Set the data down again, exactly as it appears below.

Segment Start: Dataset extract

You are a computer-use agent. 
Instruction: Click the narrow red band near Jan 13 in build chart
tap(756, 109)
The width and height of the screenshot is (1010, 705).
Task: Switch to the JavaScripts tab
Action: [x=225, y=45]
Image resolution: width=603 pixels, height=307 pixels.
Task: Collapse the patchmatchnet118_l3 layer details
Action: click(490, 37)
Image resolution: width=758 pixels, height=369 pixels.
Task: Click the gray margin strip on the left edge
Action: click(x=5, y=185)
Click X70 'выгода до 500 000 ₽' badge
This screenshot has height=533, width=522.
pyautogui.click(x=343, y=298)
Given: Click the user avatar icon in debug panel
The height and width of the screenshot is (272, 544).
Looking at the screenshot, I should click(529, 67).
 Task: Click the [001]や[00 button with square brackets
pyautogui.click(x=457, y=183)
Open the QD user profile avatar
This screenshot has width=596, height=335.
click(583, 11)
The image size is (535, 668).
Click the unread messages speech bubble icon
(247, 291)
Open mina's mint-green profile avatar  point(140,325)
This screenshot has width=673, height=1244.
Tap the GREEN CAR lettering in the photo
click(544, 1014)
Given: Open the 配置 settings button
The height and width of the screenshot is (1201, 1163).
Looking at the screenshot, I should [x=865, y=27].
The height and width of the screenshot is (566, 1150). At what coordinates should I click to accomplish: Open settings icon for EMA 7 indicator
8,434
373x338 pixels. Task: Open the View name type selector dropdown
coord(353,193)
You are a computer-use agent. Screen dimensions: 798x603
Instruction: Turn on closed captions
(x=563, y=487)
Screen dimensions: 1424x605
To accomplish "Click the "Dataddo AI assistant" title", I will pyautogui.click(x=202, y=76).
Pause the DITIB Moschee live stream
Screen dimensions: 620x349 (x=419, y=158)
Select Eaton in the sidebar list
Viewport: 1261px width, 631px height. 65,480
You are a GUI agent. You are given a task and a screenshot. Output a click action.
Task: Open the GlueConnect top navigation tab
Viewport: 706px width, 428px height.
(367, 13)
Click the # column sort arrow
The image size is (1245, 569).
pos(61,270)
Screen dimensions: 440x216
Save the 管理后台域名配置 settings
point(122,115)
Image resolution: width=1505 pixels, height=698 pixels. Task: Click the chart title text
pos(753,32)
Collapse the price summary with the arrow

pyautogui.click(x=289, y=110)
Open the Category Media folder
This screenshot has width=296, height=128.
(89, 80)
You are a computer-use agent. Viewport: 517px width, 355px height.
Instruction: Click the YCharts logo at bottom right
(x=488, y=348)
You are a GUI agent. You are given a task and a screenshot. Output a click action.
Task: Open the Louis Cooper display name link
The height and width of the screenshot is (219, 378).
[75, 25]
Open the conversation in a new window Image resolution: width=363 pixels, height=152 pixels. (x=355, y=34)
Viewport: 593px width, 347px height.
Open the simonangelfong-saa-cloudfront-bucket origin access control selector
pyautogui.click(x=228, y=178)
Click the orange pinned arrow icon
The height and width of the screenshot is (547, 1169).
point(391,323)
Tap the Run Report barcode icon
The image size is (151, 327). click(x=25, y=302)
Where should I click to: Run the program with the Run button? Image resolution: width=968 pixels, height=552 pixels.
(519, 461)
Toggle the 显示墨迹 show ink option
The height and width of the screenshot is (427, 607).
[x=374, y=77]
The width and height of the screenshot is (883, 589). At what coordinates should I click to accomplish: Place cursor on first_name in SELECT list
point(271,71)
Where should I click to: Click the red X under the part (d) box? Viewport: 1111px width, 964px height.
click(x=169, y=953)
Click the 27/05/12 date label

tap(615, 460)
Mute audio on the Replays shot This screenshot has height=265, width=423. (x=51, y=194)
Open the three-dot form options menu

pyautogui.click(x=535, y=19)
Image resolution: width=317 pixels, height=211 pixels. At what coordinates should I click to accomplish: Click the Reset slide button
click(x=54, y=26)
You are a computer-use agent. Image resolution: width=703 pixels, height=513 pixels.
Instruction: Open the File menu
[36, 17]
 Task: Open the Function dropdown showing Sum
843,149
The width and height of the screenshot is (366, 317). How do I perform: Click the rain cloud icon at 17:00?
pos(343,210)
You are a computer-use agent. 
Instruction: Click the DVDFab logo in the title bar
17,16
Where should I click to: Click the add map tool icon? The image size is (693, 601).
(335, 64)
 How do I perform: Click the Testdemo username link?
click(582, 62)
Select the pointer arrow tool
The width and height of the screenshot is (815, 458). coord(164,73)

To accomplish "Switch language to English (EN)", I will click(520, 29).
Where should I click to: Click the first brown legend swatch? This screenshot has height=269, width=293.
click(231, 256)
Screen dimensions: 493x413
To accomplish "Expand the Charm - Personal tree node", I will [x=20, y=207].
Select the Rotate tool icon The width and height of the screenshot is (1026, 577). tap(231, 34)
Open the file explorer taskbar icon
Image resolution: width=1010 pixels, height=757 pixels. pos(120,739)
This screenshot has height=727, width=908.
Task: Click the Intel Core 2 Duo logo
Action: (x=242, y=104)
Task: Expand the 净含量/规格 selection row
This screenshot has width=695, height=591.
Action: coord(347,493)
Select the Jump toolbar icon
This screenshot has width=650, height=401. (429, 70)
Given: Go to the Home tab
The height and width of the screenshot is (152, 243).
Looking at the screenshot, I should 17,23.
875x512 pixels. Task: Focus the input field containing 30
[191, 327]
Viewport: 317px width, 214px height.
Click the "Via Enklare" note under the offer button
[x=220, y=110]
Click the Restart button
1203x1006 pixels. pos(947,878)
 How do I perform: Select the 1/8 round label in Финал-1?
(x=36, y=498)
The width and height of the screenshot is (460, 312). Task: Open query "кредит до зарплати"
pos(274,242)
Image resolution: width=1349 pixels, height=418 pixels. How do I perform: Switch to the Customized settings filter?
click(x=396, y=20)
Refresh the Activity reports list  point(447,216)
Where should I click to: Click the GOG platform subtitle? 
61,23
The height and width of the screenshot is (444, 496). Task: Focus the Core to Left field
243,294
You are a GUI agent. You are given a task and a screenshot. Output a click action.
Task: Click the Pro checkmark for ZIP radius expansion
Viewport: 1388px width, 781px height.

Segment End: Dataset extract

[Expected answer]
You are a computer-use agent. 
Instruction: Click the narrow red band near Jan 13 in build chart
tap(756, 109)
The width and height of the screenshot is (1010, 705).
Task: Switch to the JavaScripts tab
Action: [x=225, y=45]
Image resolution: width=603 pixels, height=307 pixels.
Task: Collapse the patchmatchnet118_l3 layer details
Action: click(490, 37)
Image resolution: width=758 pixels, height=369 pixels.
Task: Click the gray margin strip on the left edge
Action: click(x=5, y=185)
Click X70 'выгода до 500 000 ₽' badge
This screenshot has height=533, width=522.
pyautogui.click(x=343, y=298)
Given: Click the user avatar icon in debug panel
The height and width of the screenshot is (272, 544).
Looking at the screenshot, I should click(529, 67).
 Task: Click the [001]や[00 button with square brackets
pyautogui.click(x=457, y=183)
Open the QD user profile avatar
This screenshot has width=596, height=335.
click(583, 11)
The image size is (535, 668).
Click the unread messages speech bubble icon
(247, 291)
Open mina's mint-green profile avatar  point(140,325)
This screenshot has width=673, height=1244.
Tap the GREEN CAR lettering in the photo
click(544, 1014)
Given: Open the 配置 settings button
The height and width of the screenshot is (1201, 1163).
Looking at the screenshot, I should [x=865, y=27].
The height and width of the screenshot is (566, 1150). At what coordinates should I click to accomplish: Open settings icon for EMA 7 indicator
8,434
373x338 pixels. Task: Open the View name type selector dropdown
coord(353,193)
You are a computer-use agent. Screen dimensions: 798x603
Instruction: Turn on closed captions
(x=563, y=487)
Screen dimensions: 1424x605
To accomplish "Click the "Dataddo AI assistant" title", I will pyautogui.click(x=202, y=76).
Pause the DITIB Moschee live stream
Screen dimensions: 620x349 (x=419, y=158)
Select Eaton in the sidebar list
Viewport: 1261px width, 631px height. 65,480
You are a GUI agent. You are given a task and a screenshot. Output a click action.
Task: Open the GlueConnect top navigation tab
Viewport: 706px width, 428px height.
(367, 13)
Click the # column sort arrow
The image size is (1245, 569).
pos(61,270)
Screen dimensions: 440x216
Save the 管理后台域名配置 settings
point(122,115)
Image resolution: width=1505 pixels, height=698 pixels. Task: Click the chart title text
pos(753,32)
Collapse the price summary with the arrow

pyautogui.click(x=289, y=110)
Open the Category Media folder
This screenshot has width=296, height=128.
(89, 80)
You are a computer-use agent. Viewport: 517px width, 355px height.
Instruction: Click the YCharts logo at bottom right
(x=488, y=348)
You are a GUI agent. You are given a task and a screenshot. Output a click action.
Task: Open the Louis Cooper display name link
The height and width of the screenshot is (219, 378).
[75, 25]
Open the conversation in a new window Image resolution: width=363 pixels, height=152 pixels. (x=355, y=34)
Viewport: 593px width, 347px height.
Open the simonangelfong-saa-cloudfront-bucket origin access control selector
pyautogui.click(x=228, y=178)
Click the orange pinned arrow icon
The height and width of the screenshot is (547, 1169).
point(391,323)
Tap the Run Report barcode icon
The image size is (151, 327). click(x=25, y=302)
Where should I click to: Run the program with the Run button? Image resolution: width=968 pixels, height=552 pixels.
(519, 461)
Toggle the 显示墨迹 show ink option
The height and width of the screenshot is (427, 607).
[x=374, y=77]
The width and height of the screenshot is (883, 589). At what coordinates should I click to accomplish: Place cursor on first_name in SELECT list
point(271,71)
Where should I click to: Click the red X under the part (d) box? Viewport: 1111px width, 964px height.
click(x=169, y=953)
Click the 27/05/12 date label

tap(615, 460)
Mute audio on the Replays shot This screenshot has height=265, width=423. (x=51, y=194)
Open the three-dot form options menu

pyautogui.click(x=535, y=19)
Image resolution: width=317 pixels, height=211 pixels. At what coordinates should I click to accomplish: Click the Reset slide button
click(x=54, y=26)
You are a computer-use agent. Image resolution: width=703 pixels, height=513 pixels.
Instruction: Open the File menu
[36, 17]
 Task: Open the Function dropdown showing Sum
843,149
The width and height of the screenshot is (366, 317). How do I perform: Click the rain cloud icon at 17:00?
pos(343,210)
You are a computer-use agent. 
Instruction: Click the DVDFab logo in the title bar
17,16
Where should I click to: Click the add map tool icon? The image size is (693, 601).
(335, 64)
 How do I perform: Click the Testdemo username link?
click(582, 62)
Select the pointer arrow tool
The width and height of the screenshot is (815, 458). coord(164,73)

To accomplish "Switch language to English (EN)", I will click(520, 29).
Where should I click to: Click the first brown legend swatch? This screenshot has height=269, width=293.
click(231, 256)
Screen dimensions: 493x413
To accomplish "Expand the Charm - Personal tree node", I will [x=20, y=207].
Select the Rotate tool icon The width and height of the screenshot is (1026, 577). tap(231, 34)
Open the file explorer taskbar icon
Image resolution: width=1010 pixels, height=757 pixels. pos(120,739)
This screenshot has height=727, width=908.
Task: Click the Intel Core 2 Duo logo
Action: (x=242, y=104)
Task: Expand the 净含量/规格 selection row
This screenshot has width=695, height=591.
Action: coord(347,493)
Select the Jump toolbar icon
This screenshot has width=650, height=401. (429, 70)
Given: Go to the Home tab
The height and width of the screenshot is (152, 243).
Looking at the screenshot, I should 17,23.
875x512 pixels. Task: Focus the input field containing 30
[191, 327]
Viewport: 317px width, 214px height.
Click the "Via Enklare" note under the offer button
[x=220, y=110]
Click the Restart button
1203x1006 pixels. pos(947,878)
 How do I perform: Select the 1/8 round label in Финал-1?
(x=36, y=498)
The width and height of the screenshot is (460, 312). Task: Open query "кредит до зарплати"
pos(274,242)
Image resolution: width=1349 pixels, height=418 pixels. How do I perform: Switch to the Customized settings filter?
click(x=396, y=20)
Refresh the Activity reports list  point(447,216)
Where should I click to: Click the GOG platform subtitle? 
61,23
The height and width of the screenshot is (444, 496). Task: Focus the Core to Left field
243,294
You are a GUI agent. You are given a task and a screenshot. Output a click action.
Task: Click the Pro checkmark for ZIP radius expansion
Viewport: 1388px width, 781px height.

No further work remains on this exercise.